This is one of the reasons why companies should aim to hire experienced engineers.

If the engineers are not experienced, the effort will be focused too much on learning and that will drastically affect progress.

An illustration showing the direction of “Time” or “Effort” that is horizontally moving up, being pulled by the “Progress” more strongly than “Learning”

This is also one of the reasons why big companies don't want to hire engineers who believe they know everything and don’t need to learn.

If the engineers don’t learn or improve on a daily basis, then the code quality will suffer an impact. Lack of code quality by using simple development techniques in the context of more complex problems will create another type of issue. Those issues will make the "Effort" line stronger towards "Progress" in the future for other developers who will have to maintain the code. Since new team members learn with the existing code, it will affect their own learning capacity and also create bugs, performance issues, technical debt, etc.

Being a hero can also cause a similar impact that will affect their own learning capacity.

An illustration showing the direction of “Time” or “Effort” that is horizontally moving up, being pulled by the “Learning” more strongly than “Progress”

When dealing with learning and progress towards a goal you need to find the balance.

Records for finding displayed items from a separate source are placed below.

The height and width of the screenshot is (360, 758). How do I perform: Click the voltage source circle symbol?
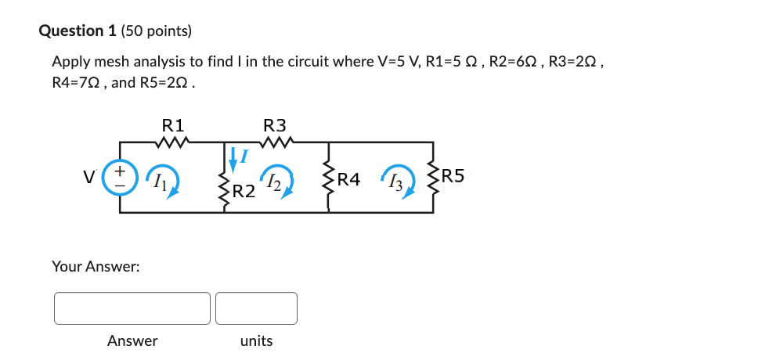[x=120, y=177]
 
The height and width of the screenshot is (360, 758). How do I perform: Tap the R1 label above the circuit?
[x=172, y=124]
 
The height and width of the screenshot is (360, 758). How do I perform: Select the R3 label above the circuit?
[x=275, y=124]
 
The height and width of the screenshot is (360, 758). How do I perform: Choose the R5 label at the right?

Too much learning will affect progress and too much progress will affect learning. It's not an exact science and the balance can be different for every team or project.

When you learn by answering the right questions, you are more prepared to try things many times, fail, learn and try again, but that requires additional effort. However, if you don’t take the time to learn from the right questions, you can do things quicker. But if you fail once, you’re lost and might have to start all over again.

What we can do is to understand our options and try to identify the right balance between learning and progress for each context.

An illustration showing the direction of “Time” or “Effort” that is being pulled by the “Learning” and “Progress” equally. The Time goes in the direction of a goal, that is located between in the middle of two rocks representing the “wrong direction”.

The balance is what's gonna drive you to the better solution.

Continuous Improvement is a way to verify that you are, at least, heading in the right direction.